I had to go with up to 125, and it might even be more. I am assuming you are asking about balls used when playing. I golf close to 100+/- rounds a year. Most of the time I start off with a new ball. If I am in a tournament of some importance, I might go through 3 balls per round. I have a ball of choice, but I don't always use it. If I find I am not hitting the ball well, I will use a previous gamer to save the new ones undue wear and tear. Cost wise I don't pay more than $2.25 per ball. Even less when I can find them. $3, $4, or $5 balls don't improve my game.


----------



## Fourputt (Nov 18, 2006)

I have no idea. I've never counted. :dunno: 

When I start to run short I buy another dozen, but I've never bothered to track how often I do it. I don't use as many balls as a lot of players I know. I can often get 2 or 3 rounds from the same ball. I play more than 70 rounds a year, and I probably go through about 4 dozen balls, just as a vague estimate.
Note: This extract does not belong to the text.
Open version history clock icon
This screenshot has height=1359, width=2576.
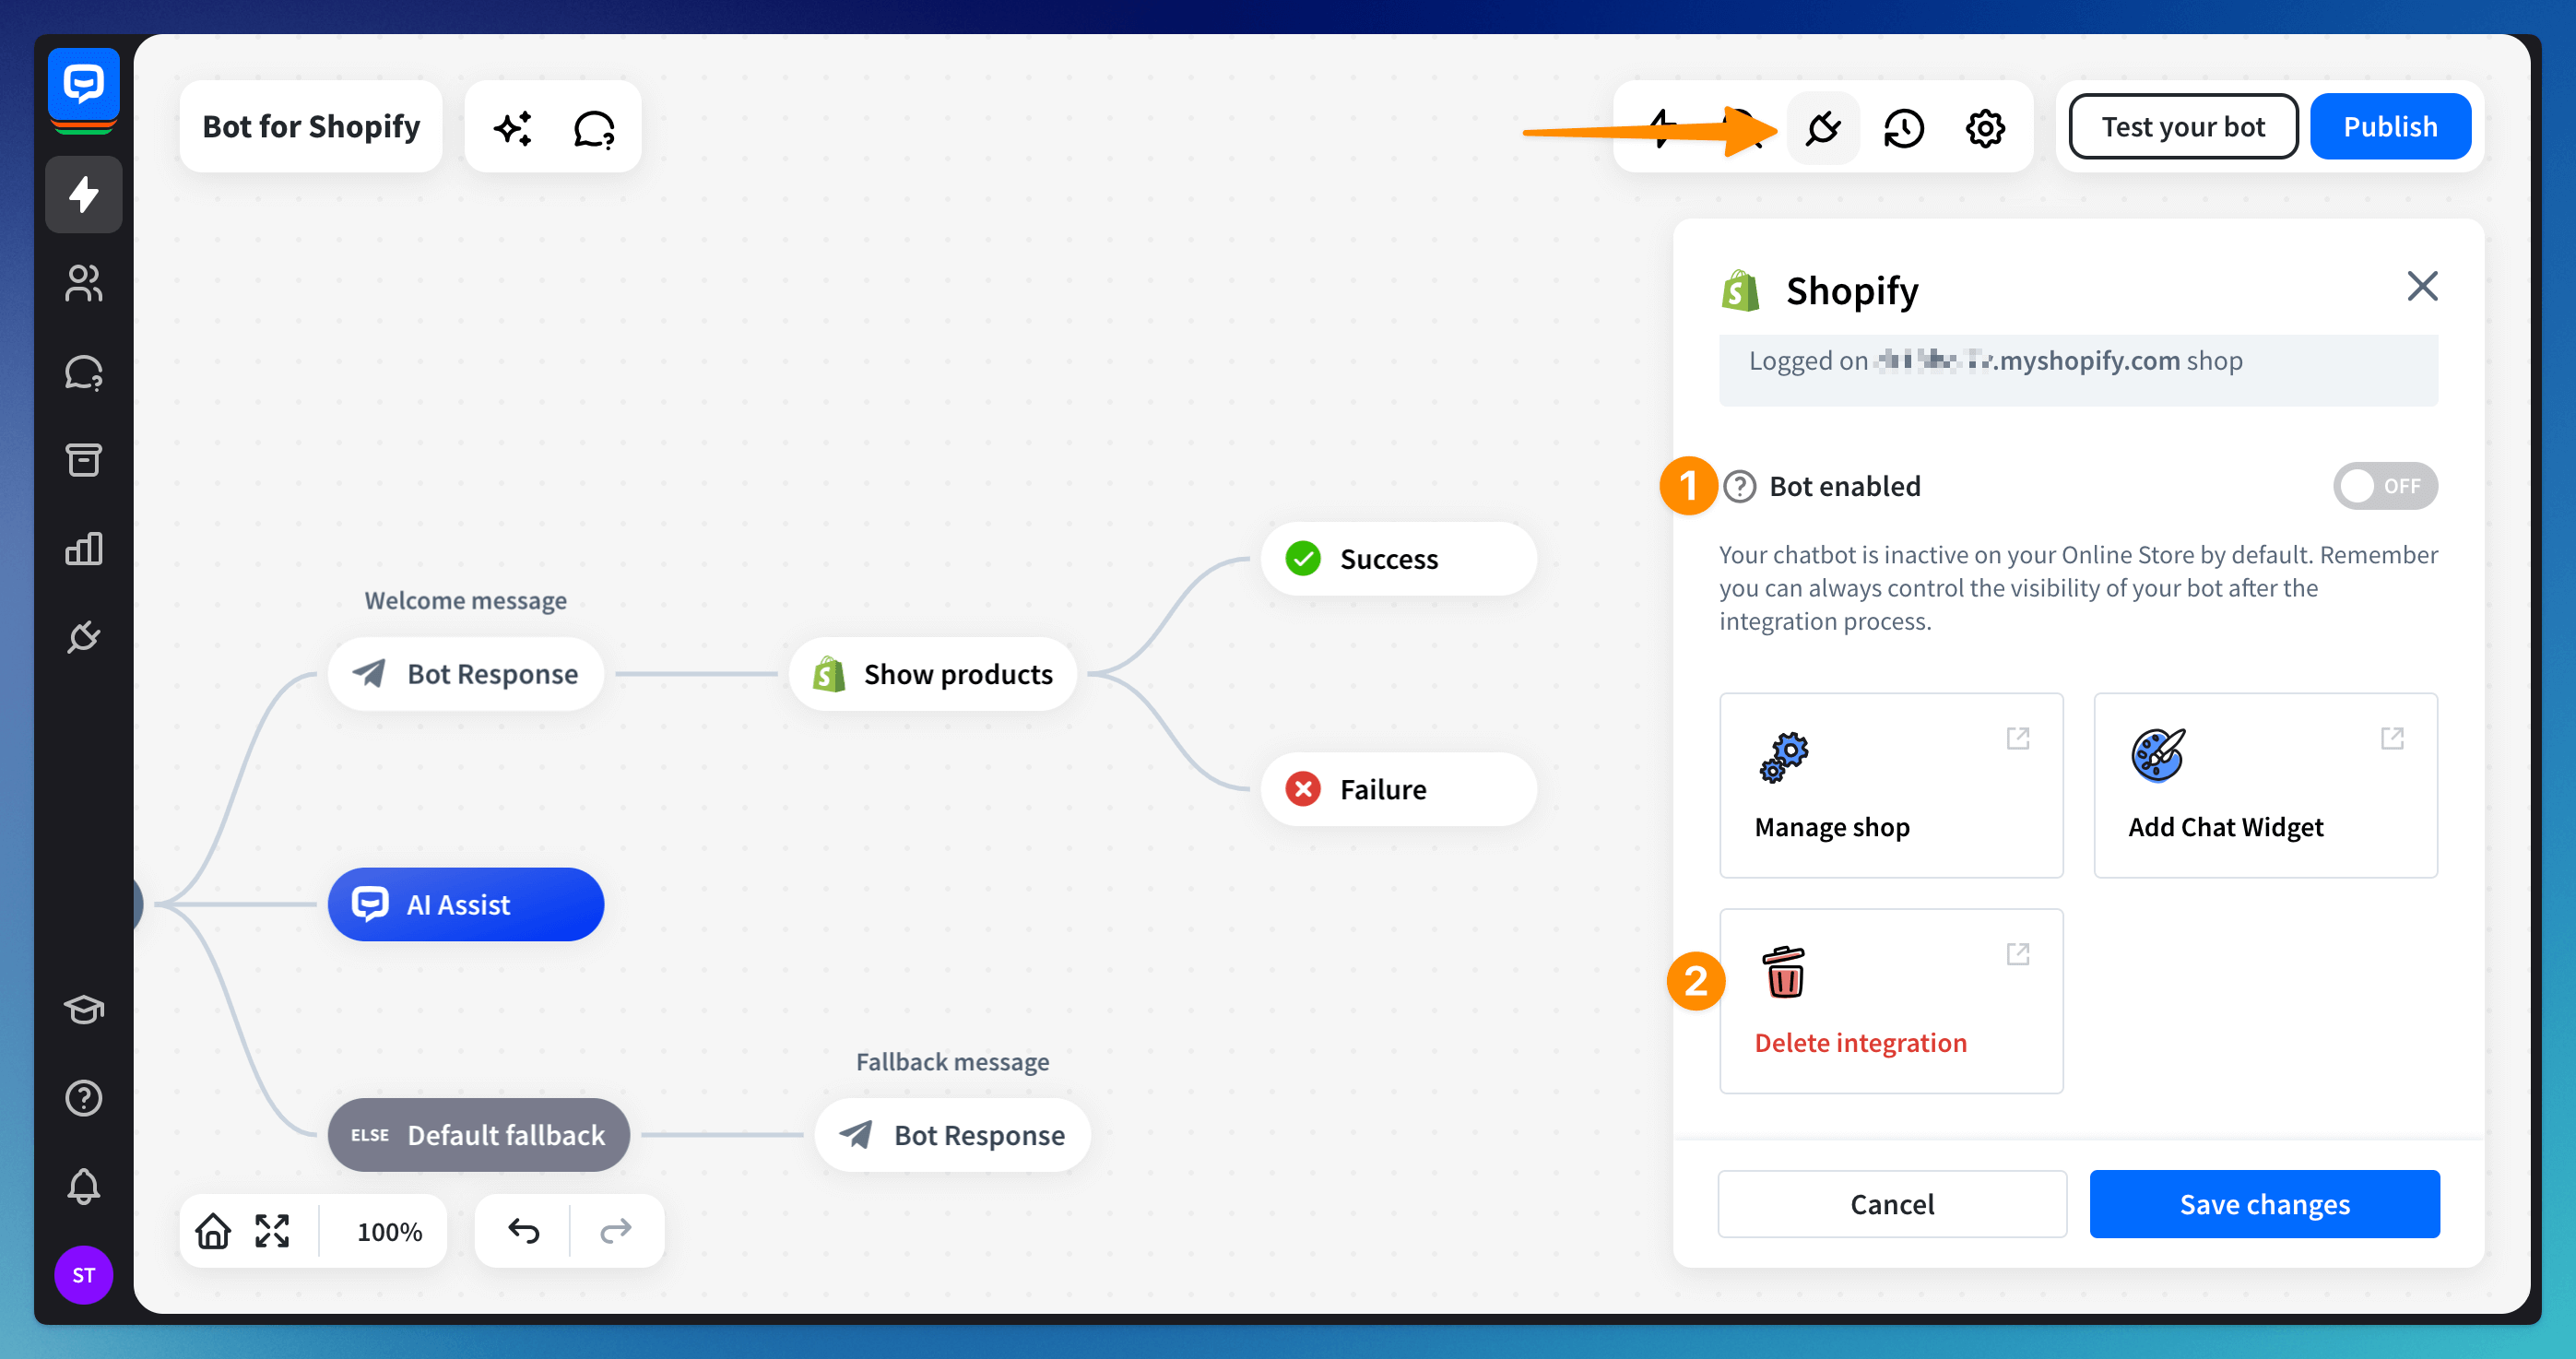pos(1903,128)
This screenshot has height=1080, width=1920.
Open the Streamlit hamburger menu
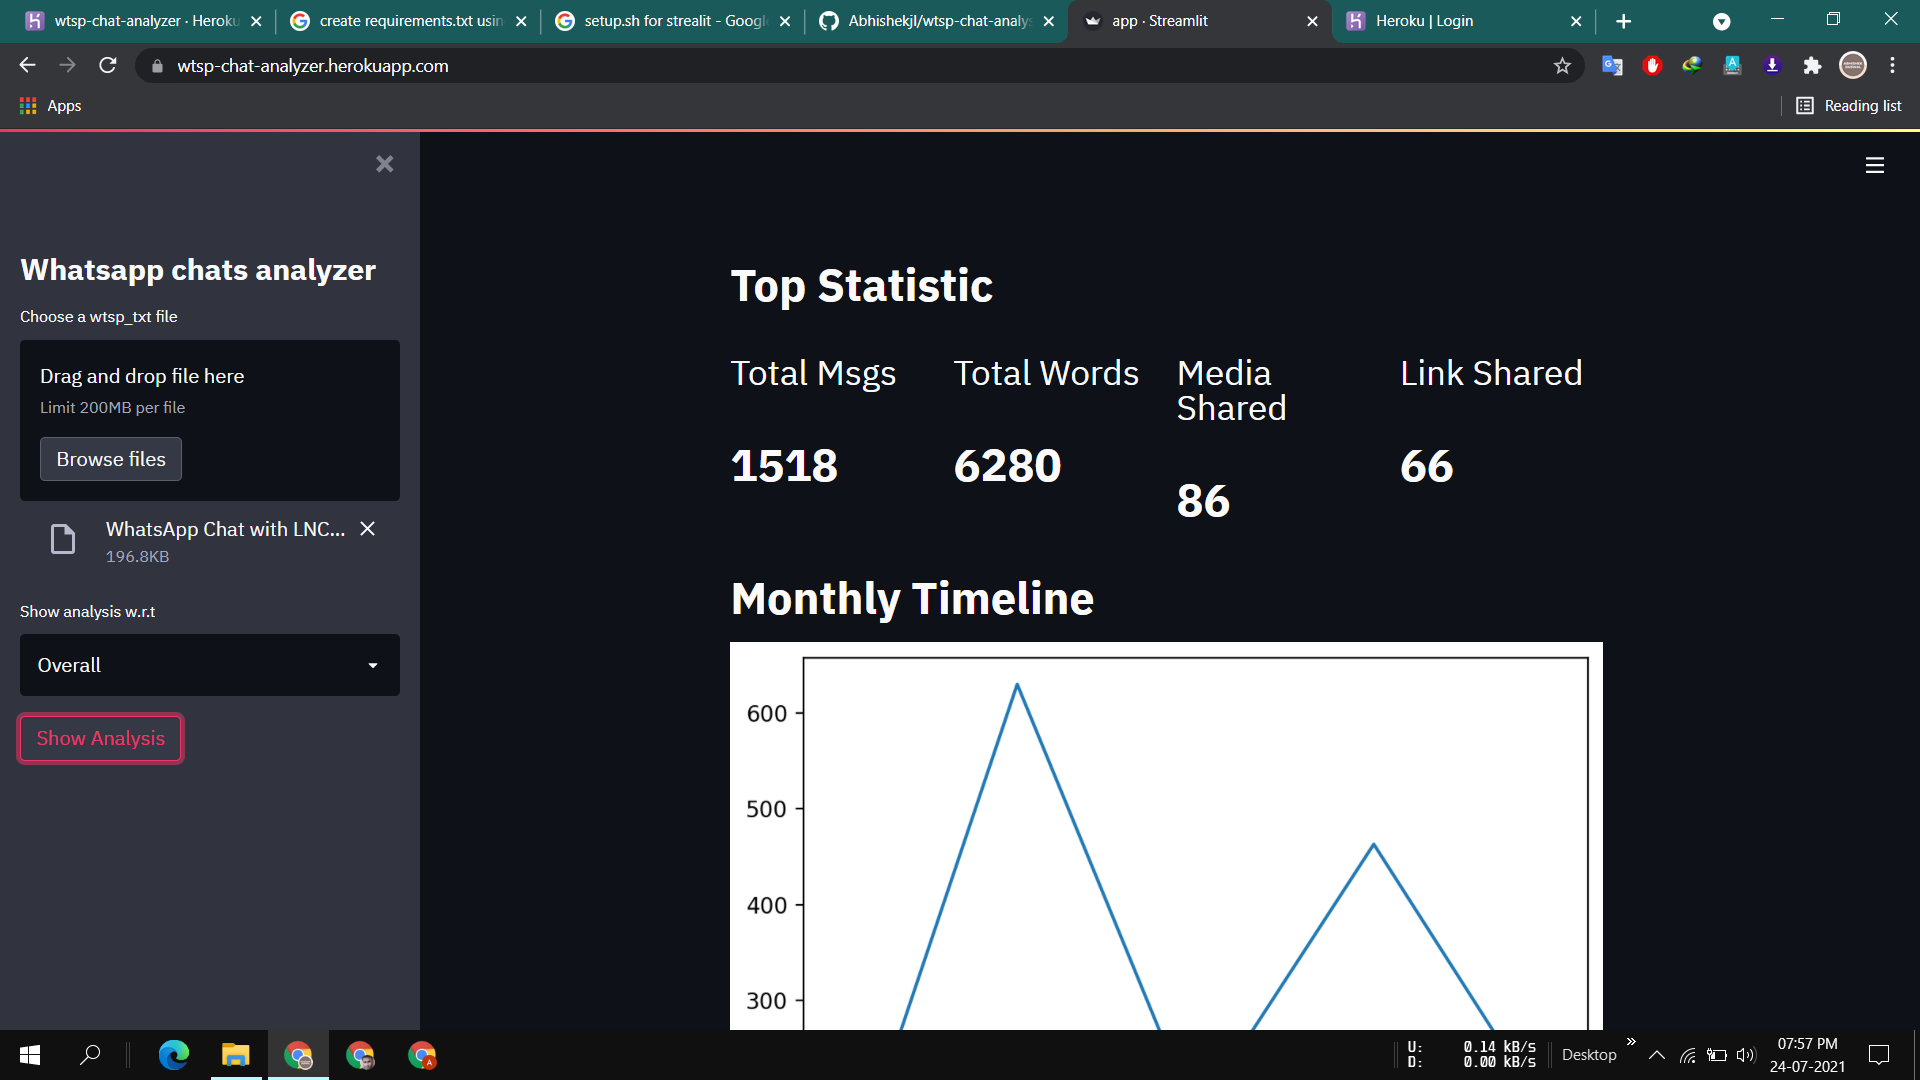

I've played 2 rounds this year and I've lost one ball, and that only because I just chose not to bother to chase after a drive that I hit off the toe. I was in the process of playing through a foursome and I didn't want to cause a delay.


----------



## Big Hobbit (Nov 2, 2010)

Probably about 4 doz in about 60 rounds.

I, er um, just er borrow a box out of my son's shop when I am running short. We do a trade, I let him beat me occasionally and he keeps me supplied with eqpt.


----------



## Surtees (Sep 11, 2007)

I like your style Hobbit I have never really thought about it either hhhmmm I play alittle less so I would guess some where between 25-50 but I dont really know???


----------



## Cajun (Jan 17, 2010)

I'd say probably a couple of dozen a year. I'm playing about twice a month right now, and I average probably 1.5 balls per round or so.


----------



## Doug Green (Dec 28, 2010)

I most probably use about 6 dozen but I really don't know because I don't count it.


----------